-- The records follows --

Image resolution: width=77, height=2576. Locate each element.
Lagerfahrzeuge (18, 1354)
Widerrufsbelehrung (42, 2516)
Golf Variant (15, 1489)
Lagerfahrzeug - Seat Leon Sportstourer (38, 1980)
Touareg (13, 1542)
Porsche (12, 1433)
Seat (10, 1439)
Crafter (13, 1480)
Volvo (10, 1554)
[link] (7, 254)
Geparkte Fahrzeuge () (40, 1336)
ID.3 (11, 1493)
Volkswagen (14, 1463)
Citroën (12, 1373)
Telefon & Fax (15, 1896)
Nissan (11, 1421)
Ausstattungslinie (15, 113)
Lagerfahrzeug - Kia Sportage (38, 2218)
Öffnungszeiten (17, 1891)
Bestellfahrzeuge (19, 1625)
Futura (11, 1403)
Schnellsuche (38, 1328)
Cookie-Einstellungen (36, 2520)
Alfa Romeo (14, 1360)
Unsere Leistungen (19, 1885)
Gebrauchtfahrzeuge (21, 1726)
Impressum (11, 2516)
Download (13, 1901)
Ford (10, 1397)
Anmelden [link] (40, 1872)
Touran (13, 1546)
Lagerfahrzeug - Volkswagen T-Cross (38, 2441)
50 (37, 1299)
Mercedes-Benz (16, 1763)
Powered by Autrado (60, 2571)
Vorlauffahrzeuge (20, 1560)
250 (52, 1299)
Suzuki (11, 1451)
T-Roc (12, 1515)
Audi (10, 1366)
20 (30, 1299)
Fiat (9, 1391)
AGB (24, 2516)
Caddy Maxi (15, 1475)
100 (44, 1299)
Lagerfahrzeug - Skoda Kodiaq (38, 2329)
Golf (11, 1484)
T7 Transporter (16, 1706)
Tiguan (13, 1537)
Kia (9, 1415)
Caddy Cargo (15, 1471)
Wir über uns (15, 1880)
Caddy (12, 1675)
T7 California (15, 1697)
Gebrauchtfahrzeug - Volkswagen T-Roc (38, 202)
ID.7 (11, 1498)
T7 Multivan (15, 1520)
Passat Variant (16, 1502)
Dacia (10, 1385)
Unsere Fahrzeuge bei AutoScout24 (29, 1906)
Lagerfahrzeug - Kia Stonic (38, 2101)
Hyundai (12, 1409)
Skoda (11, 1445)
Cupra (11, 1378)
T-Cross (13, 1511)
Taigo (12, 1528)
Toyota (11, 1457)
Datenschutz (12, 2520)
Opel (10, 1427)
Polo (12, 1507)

-- The records concluded --

Activity: There is a run of lines above from the one with "Gebrauchtfahrzeuge (21, 1726)" to the one with "Unsere Fahrzeuge bei AutoScout24 (29, 1906)"; print exactly that run, both ends included, and nothing else.

Your response:
Gebrauchtfahrzeuge (21, 1726)
Impressum (11, 2516)
Download (13, 1901)
Ford (10, 1397)
Anmelden [link] (40, 1872)
Touran (13, 1546)
Lagerfahrzeug - Volkswagen T-Cross (38, 2441)
50 (37, 1299)
Mercedes-Benz (16, 1763)
Powered by Autrado (60, 2571)
Vorlauffahrzeuge (20, 1560)
250 (52, 1299)
Suzuki (11, 1451)
T-Roc (12, 1515)
Audi (10, 1366)
20 (30, 1299)
Fiat (9, 1391)
AGB (24, 2516)
Caddy Maxi (15, 1475)
100 (44, 1299)
Lagerfahrzeug - Skoda Kodiaq (38, 2329)
Golf (11, 1484)
T7 Transporter (16, 1706)
Tiguan (13, 1537)
Kia (9, 1415)
Caddy Cargo (15, 1471)
Wir über uns (15, 1880)
Caddy (12, 1675)
T7 California (15, 1697)
Gebrauchtfahrzeug - Volkswagen T-Roc (38, 202)
ID.7 (11, 1498)
T7 Multivan (15, 1520)
Passat Variant (16, 1502)
Dacia (10, 1385)
Unsere Fahrzeuge bei AutoScout24 (29, 1906)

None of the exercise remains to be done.